* Exercise data:

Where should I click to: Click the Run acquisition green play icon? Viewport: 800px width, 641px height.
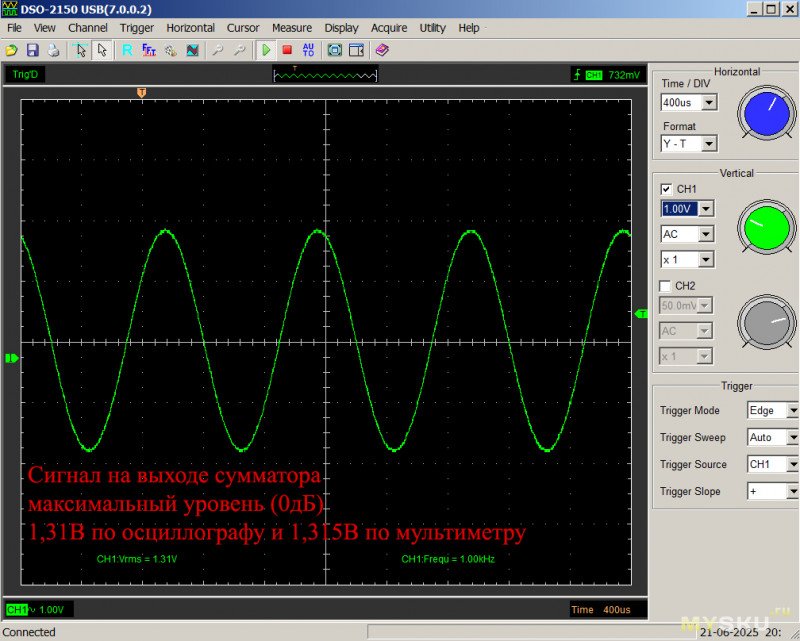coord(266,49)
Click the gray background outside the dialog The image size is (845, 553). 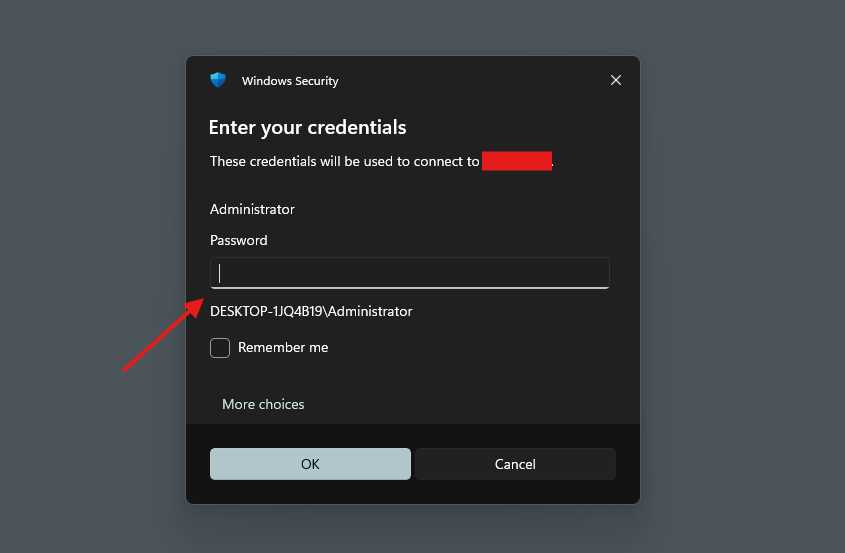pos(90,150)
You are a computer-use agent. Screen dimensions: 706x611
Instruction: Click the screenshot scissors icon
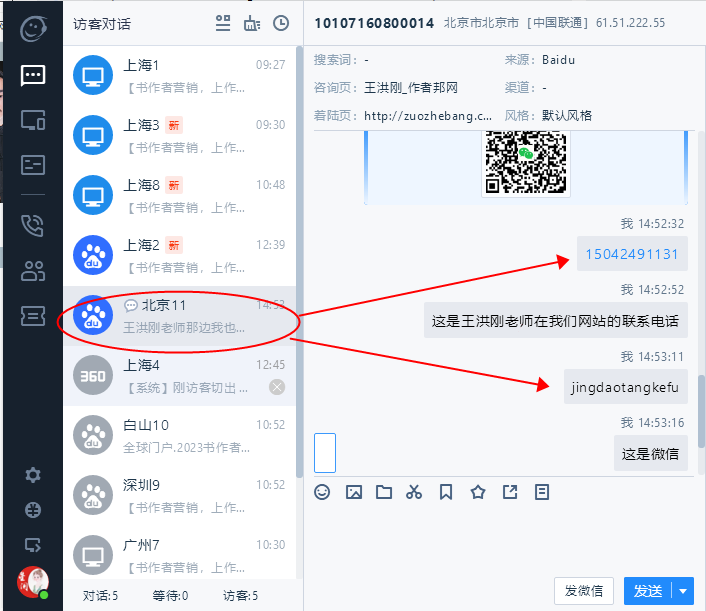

* Exercise instructions: Format everything from the line containing "You are a computer-use" down to the end of the listing as a JSON list of strings, one string per line, omitting blank lines and leaving the pictures out.

* Output for this exercise:
[
  "You are a computer-use agent. Screen dimensions: 706x611",
  "Instruction: Click the screenshot scissors icon"
]